Once: Enable this when you want the schedule to start and end only once. mm/dd/yyyy hh:mm: You must enter both start and stop dates and times.
Service Group
Services are objects that identify application protocols using layer 4 information such as standard and accepted TCP and UDP port numbers for application services like Telnet, FTP, SMTP, and HTTP. The ScreenOS includes predefined core Internet services. Additionally, you can define custom services. You can define policies that specify which services are permitted, denied, encrypted, authenticated, logged, or counted.
Authentication
Selecting this option requires the auth user at the source address to authenticate his/her identity by supplying a user name and password before traffic is allowed to traverse the firewall or enter the VPN tunnel. The NetScreen device can use the local database or an external RADIUS, SecurID, or LDAP auth server to perform the authentication check. The authentication options can be found under the advanced policy section. NetScreen provides two authentication schemes:
Run-time authentication, in which the NetScreen device prompts an auth user to log on when it receives
HTTP, FTP or Telnet traffic matching a policy that has authentication enabled WebAuth, in which a user must authenticate himself or herself before sending traffic through the NetScreen
device
Source Address
You can apply source address translation (NAT-src) at the policy level. With NAT-src, you can translate the source address on either incoming or outgoing network and VPN traffic. The new source address can come from either a dynamic IP (DIP) pool or the egress interface. NAT-src also supports source port address translation (PAT).
Action
An action is an object that describes what the firewall does to the traffic it receives. Deny blocks the packet from traversing the firewall.

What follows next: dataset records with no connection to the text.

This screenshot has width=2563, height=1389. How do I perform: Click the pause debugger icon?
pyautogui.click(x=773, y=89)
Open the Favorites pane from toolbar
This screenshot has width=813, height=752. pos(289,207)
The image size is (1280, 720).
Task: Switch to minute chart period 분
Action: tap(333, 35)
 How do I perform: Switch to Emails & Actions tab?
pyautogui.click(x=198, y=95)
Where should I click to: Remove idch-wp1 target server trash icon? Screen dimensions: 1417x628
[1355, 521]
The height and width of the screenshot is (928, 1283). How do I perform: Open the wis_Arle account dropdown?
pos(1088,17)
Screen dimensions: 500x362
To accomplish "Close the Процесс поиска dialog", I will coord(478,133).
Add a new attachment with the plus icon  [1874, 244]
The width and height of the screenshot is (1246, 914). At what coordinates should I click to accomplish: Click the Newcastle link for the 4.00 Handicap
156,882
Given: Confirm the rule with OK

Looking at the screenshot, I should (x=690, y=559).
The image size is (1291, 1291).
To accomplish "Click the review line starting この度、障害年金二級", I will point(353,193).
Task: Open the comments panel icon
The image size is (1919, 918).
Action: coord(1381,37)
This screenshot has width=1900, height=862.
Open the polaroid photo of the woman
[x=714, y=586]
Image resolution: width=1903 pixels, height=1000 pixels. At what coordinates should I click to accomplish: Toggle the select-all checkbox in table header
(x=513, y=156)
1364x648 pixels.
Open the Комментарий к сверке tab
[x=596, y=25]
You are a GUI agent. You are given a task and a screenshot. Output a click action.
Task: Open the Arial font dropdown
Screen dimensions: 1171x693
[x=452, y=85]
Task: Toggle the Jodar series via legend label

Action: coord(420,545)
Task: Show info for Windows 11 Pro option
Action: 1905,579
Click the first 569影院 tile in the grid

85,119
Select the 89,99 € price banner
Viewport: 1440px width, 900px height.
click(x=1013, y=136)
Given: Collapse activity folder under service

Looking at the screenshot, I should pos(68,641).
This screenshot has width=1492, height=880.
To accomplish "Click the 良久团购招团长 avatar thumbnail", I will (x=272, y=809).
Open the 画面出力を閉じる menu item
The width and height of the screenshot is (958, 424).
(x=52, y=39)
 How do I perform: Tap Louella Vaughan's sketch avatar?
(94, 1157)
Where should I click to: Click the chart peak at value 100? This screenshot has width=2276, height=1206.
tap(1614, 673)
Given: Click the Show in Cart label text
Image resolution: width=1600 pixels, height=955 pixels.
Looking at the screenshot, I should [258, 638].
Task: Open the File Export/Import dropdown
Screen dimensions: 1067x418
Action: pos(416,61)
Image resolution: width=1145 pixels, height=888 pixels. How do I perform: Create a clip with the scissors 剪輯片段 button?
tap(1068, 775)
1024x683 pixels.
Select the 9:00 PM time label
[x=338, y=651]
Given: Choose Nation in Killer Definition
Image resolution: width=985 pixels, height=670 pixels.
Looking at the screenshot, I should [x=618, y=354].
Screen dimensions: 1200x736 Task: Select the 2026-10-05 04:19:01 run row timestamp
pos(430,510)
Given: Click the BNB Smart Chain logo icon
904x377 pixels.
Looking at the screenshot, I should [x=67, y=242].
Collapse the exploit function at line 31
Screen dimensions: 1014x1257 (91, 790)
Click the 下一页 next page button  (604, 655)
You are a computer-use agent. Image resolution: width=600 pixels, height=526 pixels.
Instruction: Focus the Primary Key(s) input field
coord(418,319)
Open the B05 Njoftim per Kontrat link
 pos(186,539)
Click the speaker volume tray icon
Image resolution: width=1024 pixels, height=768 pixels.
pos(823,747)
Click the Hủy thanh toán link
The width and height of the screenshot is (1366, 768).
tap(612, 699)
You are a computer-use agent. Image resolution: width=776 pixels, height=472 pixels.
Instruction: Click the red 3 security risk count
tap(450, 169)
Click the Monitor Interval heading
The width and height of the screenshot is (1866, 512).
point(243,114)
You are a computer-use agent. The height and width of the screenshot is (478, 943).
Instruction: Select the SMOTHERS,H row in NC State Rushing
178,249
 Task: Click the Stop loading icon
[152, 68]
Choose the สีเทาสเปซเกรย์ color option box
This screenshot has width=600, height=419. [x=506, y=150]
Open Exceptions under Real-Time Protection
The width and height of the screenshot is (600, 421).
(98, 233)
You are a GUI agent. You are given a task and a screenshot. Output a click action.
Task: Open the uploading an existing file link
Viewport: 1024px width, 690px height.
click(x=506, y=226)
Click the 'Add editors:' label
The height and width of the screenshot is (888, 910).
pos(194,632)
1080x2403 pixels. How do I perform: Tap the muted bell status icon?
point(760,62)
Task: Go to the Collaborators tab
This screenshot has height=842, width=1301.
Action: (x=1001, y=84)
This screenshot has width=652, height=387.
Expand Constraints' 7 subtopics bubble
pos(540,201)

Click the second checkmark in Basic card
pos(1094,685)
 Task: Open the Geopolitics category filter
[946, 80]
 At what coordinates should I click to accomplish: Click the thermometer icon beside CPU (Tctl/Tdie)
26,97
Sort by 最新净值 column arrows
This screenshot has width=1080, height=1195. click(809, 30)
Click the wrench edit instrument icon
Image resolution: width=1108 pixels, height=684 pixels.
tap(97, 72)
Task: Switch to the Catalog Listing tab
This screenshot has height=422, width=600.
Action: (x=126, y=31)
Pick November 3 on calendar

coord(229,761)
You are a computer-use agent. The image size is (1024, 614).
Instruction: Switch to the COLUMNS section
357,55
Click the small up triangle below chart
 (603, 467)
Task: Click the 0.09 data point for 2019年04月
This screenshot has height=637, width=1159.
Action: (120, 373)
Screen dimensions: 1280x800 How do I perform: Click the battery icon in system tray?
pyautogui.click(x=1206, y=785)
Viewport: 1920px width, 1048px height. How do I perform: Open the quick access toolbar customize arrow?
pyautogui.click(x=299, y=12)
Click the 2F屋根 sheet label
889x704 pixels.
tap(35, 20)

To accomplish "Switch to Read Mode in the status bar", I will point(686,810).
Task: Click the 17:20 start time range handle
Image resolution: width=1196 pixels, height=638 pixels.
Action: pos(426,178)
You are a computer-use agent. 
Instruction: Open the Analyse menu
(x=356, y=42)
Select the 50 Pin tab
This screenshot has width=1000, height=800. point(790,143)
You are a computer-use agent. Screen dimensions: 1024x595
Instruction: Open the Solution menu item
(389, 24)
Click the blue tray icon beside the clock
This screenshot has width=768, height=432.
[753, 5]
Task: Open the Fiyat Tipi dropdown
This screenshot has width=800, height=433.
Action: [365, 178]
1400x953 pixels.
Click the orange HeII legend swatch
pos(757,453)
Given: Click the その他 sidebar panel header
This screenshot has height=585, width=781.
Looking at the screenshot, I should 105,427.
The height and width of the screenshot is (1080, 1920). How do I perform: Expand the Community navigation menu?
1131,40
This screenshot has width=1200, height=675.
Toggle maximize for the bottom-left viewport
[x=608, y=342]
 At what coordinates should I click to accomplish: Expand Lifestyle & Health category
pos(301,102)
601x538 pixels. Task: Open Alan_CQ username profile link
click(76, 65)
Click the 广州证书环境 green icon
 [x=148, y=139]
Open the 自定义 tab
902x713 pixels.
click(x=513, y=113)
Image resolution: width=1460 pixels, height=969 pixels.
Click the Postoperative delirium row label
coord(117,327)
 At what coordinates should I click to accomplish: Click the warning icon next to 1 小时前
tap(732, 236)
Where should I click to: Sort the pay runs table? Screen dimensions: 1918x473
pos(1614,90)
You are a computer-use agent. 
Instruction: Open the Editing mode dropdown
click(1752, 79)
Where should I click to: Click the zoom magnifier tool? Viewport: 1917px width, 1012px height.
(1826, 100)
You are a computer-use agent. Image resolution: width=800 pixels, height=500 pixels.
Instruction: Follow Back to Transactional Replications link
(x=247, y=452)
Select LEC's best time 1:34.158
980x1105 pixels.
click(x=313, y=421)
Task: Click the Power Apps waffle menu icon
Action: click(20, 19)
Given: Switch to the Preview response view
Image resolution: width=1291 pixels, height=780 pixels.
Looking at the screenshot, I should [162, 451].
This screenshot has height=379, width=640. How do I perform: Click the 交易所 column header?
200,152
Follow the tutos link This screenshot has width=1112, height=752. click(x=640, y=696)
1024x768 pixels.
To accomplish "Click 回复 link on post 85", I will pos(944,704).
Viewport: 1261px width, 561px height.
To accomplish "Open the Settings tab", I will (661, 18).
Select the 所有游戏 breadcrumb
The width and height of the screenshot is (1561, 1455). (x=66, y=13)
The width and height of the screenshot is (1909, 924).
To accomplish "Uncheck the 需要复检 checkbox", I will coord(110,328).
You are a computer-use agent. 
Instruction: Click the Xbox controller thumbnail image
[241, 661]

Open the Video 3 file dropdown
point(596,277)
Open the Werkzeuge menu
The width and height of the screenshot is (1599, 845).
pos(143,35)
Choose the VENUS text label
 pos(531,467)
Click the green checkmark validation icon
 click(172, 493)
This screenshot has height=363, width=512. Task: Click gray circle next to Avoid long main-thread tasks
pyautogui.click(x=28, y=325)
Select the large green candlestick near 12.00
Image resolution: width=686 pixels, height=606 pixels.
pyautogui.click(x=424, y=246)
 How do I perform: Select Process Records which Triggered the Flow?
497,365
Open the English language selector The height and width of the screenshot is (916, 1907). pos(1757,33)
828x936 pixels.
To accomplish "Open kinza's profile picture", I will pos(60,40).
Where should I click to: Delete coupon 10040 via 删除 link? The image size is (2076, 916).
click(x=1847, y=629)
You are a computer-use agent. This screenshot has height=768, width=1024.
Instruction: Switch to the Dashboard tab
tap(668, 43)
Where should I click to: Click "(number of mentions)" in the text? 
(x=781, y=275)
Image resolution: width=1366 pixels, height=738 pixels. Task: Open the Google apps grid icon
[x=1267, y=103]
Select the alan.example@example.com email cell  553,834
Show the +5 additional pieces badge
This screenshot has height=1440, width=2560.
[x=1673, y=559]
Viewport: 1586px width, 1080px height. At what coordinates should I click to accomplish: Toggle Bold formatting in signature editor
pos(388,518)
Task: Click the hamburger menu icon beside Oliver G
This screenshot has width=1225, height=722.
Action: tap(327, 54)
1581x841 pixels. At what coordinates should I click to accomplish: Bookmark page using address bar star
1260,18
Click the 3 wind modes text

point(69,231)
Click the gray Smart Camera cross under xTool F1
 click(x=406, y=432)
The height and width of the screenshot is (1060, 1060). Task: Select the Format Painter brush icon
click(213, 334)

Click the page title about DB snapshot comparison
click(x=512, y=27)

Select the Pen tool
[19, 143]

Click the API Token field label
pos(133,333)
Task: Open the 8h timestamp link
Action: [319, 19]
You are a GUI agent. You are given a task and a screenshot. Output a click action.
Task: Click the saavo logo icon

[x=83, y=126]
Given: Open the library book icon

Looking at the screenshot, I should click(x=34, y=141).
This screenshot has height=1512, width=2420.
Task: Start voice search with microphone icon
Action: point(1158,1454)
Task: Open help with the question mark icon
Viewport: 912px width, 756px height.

Permit allows the packet to pass the firewall.
Reject blocks the packet from traversing the firewall. The NetScreen device drops the packet and sends a
TCP reset (RST) segment to the source host for TCP traffic3 and an ICMP "destination unreachable, port
unreachable" message (type 3, code 3) for UDP traffic. For types of traffic other than TCP and UDP, the
NetScreen device drops the packet without notifying the source host, which is also what occurs when the
action is "deny".
Tunnel encapsulates outgoing IP packets and decapsulates incoming IP packets. For an IPSec VPN
tunnel, specify which VPN tunnel to use. For an L2TP tunnel, specify which L2TP tunnel to use. For
L2TP-over-IPSec, specify both an IPSec VPN tunnel and an L2TP tunnel4. The NetScreen device applies the specified action on traffic that matches the previously presented criteria: zones (source and destination), addresses (source and destination), and service.